As a supplement to the analysis, however, I also separately examine the effects of economic freedom on job creation by new firm entry and expansion by incumbent firms, as well as on job destruction by incumbent firm exits and contractions. These results are presented in Appendix Table B3.
As an example, the firm entry rate assigned to 1997 is the average annual number of firms created over the period 1997–2001 relative to the total number of firms in 1997. Note that the BDS data series ends in 2014, so the numerator for the measures mapped to 2012 represent the average values over the 3 years spanning 2012–2014.
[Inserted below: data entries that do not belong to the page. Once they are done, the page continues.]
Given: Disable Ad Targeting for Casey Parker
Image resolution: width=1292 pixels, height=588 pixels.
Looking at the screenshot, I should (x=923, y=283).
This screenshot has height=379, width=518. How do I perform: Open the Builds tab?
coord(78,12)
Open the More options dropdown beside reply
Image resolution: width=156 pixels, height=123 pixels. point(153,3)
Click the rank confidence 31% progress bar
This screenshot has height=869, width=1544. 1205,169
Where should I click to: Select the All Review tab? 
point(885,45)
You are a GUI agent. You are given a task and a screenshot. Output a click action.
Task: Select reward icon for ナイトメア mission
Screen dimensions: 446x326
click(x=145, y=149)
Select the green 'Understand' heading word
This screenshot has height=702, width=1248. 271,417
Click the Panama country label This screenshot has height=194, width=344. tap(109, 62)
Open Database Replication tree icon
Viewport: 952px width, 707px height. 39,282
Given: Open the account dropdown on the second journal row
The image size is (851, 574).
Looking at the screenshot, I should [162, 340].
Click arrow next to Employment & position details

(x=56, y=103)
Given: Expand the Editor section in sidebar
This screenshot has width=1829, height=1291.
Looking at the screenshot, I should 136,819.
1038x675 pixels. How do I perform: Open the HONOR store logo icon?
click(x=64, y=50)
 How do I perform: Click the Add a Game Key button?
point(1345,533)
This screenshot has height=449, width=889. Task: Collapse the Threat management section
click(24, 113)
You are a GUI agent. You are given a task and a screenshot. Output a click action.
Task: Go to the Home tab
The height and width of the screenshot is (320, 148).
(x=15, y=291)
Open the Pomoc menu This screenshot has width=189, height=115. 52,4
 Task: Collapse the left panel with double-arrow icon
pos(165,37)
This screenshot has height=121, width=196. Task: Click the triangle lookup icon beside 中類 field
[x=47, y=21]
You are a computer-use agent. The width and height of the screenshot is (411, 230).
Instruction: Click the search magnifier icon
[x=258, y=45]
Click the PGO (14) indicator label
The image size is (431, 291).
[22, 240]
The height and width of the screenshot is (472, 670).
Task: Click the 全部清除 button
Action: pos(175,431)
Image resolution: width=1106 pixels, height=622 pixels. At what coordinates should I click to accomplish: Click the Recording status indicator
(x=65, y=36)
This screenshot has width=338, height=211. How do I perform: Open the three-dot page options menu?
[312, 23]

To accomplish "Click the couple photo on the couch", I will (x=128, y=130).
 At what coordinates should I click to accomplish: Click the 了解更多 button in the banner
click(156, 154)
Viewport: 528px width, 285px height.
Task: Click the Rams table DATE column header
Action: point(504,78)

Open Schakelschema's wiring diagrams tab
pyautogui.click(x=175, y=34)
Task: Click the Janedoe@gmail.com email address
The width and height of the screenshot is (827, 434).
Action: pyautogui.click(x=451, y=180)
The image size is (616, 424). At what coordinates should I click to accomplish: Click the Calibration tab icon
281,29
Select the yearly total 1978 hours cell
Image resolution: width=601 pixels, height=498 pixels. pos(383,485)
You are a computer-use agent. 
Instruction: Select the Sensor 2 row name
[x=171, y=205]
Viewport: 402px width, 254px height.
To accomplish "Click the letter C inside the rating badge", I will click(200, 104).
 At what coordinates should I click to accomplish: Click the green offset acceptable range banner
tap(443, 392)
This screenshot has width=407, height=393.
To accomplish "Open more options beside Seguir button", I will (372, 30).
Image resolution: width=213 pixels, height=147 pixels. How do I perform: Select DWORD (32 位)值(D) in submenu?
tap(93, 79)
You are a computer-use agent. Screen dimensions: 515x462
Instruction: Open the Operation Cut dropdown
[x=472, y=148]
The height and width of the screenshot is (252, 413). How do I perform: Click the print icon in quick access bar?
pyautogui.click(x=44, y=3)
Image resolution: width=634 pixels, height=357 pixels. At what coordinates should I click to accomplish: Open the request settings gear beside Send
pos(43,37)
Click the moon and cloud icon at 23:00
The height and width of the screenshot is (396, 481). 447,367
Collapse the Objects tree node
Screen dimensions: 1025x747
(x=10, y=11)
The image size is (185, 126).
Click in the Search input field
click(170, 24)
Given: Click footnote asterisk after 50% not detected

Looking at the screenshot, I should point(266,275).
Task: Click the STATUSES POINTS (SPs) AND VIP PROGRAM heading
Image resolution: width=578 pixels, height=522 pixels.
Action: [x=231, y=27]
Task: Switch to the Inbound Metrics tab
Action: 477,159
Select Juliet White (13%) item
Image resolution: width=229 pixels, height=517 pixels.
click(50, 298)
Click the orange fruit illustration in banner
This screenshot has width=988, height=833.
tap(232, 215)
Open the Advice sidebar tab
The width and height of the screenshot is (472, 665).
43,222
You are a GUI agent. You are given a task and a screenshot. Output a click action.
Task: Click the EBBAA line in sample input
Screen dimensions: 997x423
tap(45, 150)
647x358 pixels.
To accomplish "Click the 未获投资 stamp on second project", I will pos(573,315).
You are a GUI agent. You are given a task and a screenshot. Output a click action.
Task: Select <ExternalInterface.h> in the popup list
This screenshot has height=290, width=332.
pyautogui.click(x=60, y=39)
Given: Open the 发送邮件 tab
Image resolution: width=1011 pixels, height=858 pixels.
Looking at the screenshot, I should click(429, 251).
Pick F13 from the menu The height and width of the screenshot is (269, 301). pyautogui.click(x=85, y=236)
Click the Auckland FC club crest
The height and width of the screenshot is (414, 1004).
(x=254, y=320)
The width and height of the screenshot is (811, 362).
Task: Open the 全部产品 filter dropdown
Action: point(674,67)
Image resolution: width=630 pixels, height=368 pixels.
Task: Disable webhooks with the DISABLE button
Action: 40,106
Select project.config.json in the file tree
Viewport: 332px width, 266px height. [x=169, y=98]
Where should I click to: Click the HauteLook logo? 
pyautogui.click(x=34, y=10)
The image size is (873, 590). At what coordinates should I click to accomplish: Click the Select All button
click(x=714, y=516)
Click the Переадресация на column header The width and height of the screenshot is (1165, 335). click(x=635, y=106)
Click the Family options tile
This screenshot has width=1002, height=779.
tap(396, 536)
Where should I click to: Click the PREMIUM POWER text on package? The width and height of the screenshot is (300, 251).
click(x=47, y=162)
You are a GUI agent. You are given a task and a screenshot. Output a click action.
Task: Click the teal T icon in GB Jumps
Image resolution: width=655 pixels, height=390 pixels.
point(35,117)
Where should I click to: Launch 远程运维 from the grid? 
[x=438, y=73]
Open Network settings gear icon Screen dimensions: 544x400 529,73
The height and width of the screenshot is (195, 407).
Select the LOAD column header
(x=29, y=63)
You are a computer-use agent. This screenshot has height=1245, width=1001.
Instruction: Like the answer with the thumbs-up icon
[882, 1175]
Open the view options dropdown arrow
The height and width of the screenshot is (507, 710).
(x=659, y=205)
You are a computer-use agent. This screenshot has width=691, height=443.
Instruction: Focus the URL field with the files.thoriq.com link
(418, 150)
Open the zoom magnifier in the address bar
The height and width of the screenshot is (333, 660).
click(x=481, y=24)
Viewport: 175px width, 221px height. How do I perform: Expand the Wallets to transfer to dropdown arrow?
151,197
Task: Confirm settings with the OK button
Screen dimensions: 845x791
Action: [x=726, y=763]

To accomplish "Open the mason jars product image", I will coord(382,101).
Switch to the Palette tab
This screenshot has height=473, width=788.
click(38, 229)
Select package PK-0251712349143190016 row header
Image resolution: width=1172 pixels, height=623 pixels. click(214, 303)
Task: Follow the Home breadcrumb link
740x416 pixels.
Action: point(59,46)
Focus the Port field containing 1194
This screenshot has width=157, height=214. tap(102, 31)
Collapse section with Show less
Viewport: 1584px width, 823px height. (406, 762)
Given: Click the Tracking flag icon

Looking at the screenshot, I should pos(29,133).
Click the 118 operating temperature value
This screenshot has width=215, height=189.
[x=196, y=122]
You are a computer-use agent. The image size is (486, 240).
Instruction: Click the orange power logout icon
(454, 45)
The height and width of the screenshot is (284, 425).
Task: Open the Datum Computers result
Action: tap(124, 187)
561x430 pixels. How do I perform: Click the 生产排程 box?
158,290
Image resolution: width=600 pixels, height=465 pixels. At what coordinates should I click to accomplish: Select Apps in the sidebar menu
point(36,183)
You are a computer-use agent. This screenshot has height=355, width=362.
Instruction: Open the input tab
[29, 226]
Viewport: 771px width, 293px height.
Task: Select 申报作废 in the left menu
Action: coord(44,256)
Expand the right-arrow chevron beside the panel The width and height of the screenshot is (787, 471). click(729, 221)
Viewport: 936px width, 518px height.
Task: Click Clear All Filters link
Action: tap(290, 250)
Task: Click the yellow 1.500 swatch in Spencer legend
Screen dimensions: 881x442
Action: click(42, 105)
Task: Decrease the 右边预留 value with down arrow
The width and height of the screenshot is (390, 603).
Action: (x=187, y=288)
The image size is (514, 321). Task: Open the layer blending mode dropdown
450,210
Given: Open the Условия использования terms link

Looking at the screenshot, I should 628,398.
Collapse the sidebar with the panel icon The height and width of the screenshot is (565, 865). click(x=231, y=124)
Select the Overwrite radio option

In results not reported for space, I ran the Hausman (1978) specification test to determine whether a fixed-effects (FE) or random-effects (RE) estimator is more appropriate for each dynamism indicator using the most complete model (see model 7 in Tables 1, 2, 3, and 4). Under the null hypothesis, both the FE and RE estimators are assumed consistent and the RE estimator is more efficient. The Wu-Hausman test statistic, which has a χ2 distribution, is used to test the null hypothesis. If the null is rejected (i.e., p value ≤0.05), then the FE estimator is preferred because it is assumed consistent and the test suggests that the RE estimator is inconsistent (Wooldridge 2010). For all dynamism indicators, the p value of the test statistics is 0.000, suggesting that the null be rejected.
See footnote 1 for a detailed explanation on how the current study differs from Bologna and Jamie (2014).
Given that the OECD countries are among the most economically developed in the world, the context of the two studies differs considerably. This may explain the qualitatively opposite results obtained in the two studies with respect to the effect of economic freedom on necessity entrepreneurship.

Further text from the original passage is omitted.